With Christmas around the corner, here at Newbie, we wanted to share some of our favourite festive Swedish traditions that everyone can get involved in, whether you're Swedish or not.
Swedish Christmas Eve - Julafton
Unlike many other countries, the Swedish Christmas takes place on the 24th of December, on Christmas Eve, and Swedish Julafton is a time to come together, enjoy lots of delicious food, and open presents. The festivities often begin in the early afternoon when everyone gathers together. This is then followed by dinner or Julbord, before the visit from Santa himself. The day is then wrapped up with present opening and quality time with the people you love.
Swedish Christmas dinner - Julafton
Julbord is a cherished Swedish tradition, a grand buffet-style dinner for all to savor. This festive feast boasts a delightful array of dishes, including succulent Christmas ham or turkey, mouthwatering meatballs, pickled herring with its briny charm, and the creamy indulgence of Janssons frestelse, ensuring a bountiful and delectable meal that gathers loved ones around the table to celebrate the season together.
Swedish saffron buns - Lussebullar
During the Christmas period, every Swedish person devours a Saffron Bun, sometimes called Lussekatt. The bun is a regular sweet wheat bun with a taste of saffron and raisins, curled into a perfect S-shape before being placed in the oven. This is a definite tradition for a Swedish Christmas, and it's incredibly delicious. Read more about another Swedish Christmas delicacy, gingerbread or as we say in Sweden pepparkakor, here.
Attend a Lucia procession
One of the grandest Christmas celebrations in Sweden is St. Lucia's Day, a magical and reverent occasion that illuminates the darkest days of December. The most commonly told story about St. Lucia is that she was a young Christian girl who, in the year 304, courageously faced martyrdom for her unwavering faith.
In Sweden, the morning of the 13th of December awakens with enchantment, as young Swedish girls step into the role of St. Lucia herself. They don pristine white dresses adorned with candles, symbolizing the radiant light of hope that St. Lucia embodies. With graceful poise, they sing angelic songs that fill schools, workplaces, and homes with a melody of warmth and serenity.
In Sweden, the beloved figure of Santa Claus is no stranger to the hearts of children and adults alike. With a rich history intertwined with Swedish traditions, Santa has become a cherished guest in every Swedish home during the Christmas season. The tradition of welcoming Santa Claus in Sweden often involves leaving out a bowl of creamy rice pudding, known as risgrynsgröt, on the front porch. This heartwarming gesture is a symbol of hospitality and gratitude, a way to show appreciation for the joy and magic that Santa brings to households. As the story goes, Santa, guided by his trusty reindeer, embarks on a magical journey to deliver presents to good children all over Sweden.

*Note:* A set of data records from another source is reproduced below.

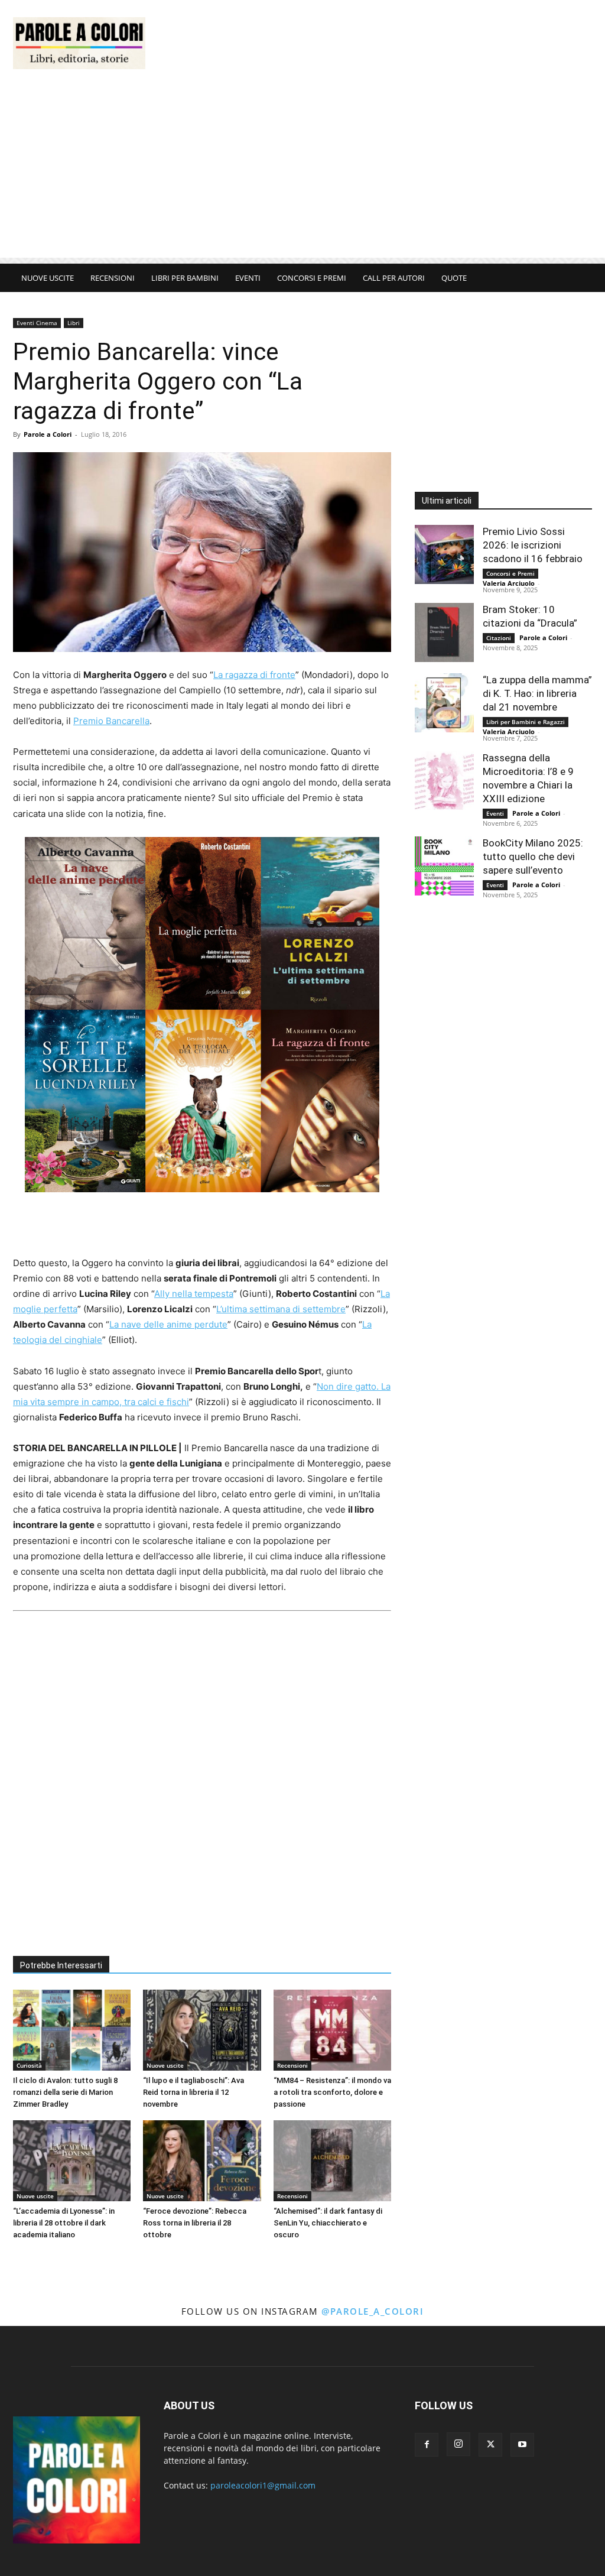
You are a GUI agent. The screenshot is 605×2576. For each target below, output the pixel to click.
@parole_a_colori (372, 2311)
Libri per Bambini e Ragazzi (525, 722)
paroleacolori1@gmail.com (262, 2485)
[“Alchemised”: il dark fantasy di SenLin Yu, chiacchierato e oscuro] (332, 2160)
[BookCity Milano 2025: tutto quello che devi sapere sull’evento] (444, 866)
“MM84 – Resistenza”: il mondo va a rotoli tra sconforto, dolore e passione (332, 2092)
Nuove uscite (165, 2065)
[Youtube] (522, 2445)
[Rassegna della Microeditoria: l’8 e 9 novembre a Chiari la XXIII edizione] (444, 780)
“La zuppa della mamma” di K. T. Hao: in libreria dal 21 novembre (537, 693)
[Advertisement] (377, 43)
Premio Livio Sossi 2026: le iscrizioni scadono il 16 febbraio (533, 544)
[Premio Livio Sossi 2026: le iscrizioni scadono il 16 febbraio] (444, 554)
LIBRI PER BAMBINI (185, 277)
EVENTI (248, 277)
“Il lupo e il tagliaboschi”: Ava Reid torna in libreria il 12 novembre (193, 2092)
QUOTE (454, 277)
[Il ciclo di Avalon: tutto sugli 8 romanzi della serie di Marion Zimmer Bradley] (72, 2030)
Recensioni (292, 2065)
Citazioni (498, 638)
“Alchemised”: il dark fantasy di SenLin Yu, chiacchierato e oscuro (328, 2223)
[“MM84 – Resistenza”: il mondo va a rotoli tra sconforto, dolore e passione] (332, 2030)
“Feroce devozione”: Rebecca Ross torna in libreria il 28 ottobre (194, 2223)
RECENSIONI (112, 277)
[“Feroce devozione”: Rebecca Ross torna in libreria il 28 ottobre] (202, 2160)
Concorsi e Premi (510, 573)
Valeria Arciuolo (509, 583)
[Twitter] (490, 2445)
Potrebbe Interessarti (61, 1965)
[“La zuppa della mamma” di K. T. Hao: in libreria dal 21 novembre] (444, 702)
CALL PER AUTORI (394, 277)
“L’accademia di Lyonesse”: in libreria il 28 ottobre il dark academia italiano (64, 2223)
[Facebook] (426, 2445)
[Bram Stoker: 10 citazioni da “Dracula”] (444, 632)
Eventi (495, 813)
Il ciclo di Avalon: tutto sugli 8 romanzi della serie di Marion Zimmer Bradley (65, 2092)
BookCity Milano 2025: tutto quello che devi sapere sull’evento (533, 856)
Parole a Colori (47, 434)
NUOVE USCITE (47, 277)
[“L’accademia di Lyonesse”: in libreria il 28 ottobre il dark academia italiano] (72, 2160)
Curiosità (29, 2065)
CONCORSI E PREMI (311, 277)
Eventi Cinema (37, 323)
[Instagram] (458, 2444)
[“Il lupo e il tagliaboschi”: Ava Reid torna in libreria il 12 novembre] (202, 2030)
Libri (73, 323)
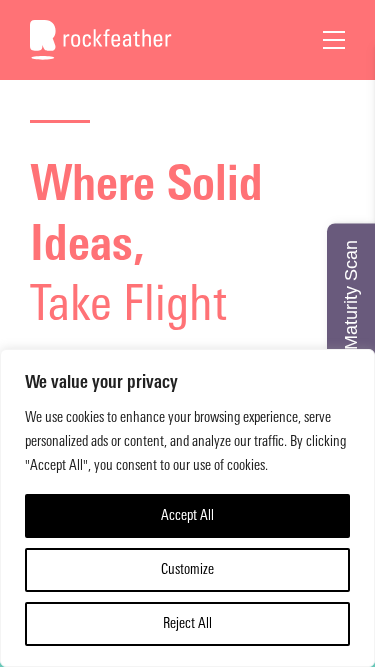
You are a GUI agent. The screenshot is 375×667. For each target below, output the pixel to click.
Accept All (187, 515)
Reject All (187, 623)
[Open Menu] (334, 40)
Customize (187, 569)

Upon his arrival at each home, he finds this bowl of rice pudding left especially for him. The delicious offering fuels him for the rest of his travels, and in return, he leaves behind wonderful gifts that fill the hearts of Swedish children with delight.

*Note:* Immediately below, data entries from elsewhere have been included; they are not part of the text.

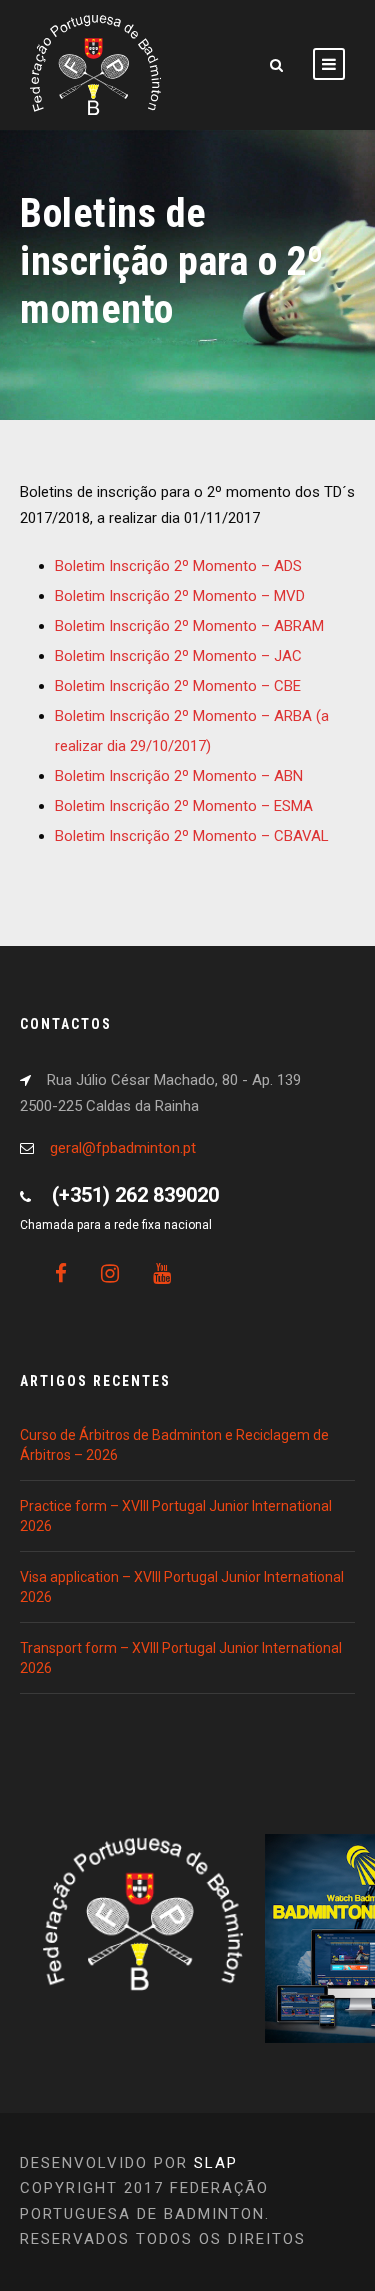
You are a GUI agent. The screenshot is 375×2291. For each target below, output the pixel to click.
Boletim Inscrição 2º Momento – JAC (178, 656)
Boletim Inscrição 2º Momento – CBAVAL (192, 836)
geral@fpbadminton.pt (123, 1148)
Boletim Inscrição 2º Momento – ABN (179, 776)
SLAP (216, 2163)
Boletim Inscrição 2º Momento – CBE (178, 686)
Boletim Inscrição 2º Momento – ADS (178, 566)
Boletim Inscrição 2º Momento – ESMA (184, 806)
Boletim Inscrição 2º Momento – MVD (180, 596)
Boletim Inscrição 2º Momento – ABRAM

The act of sharing a simple bowl of rice pudding with Santa embodies the spirit of giving and the warmth of togetherness, reminding everyone that the true magic of Christmas lies not only in the presents exchanged but in the love and generosity that unites families and communities during this special time of year.
In Sweden, Santa Claus is not just a visitor; he is a treasured part of the Christmas tradition, bringing joy and a sense of wonder to the hearts of all.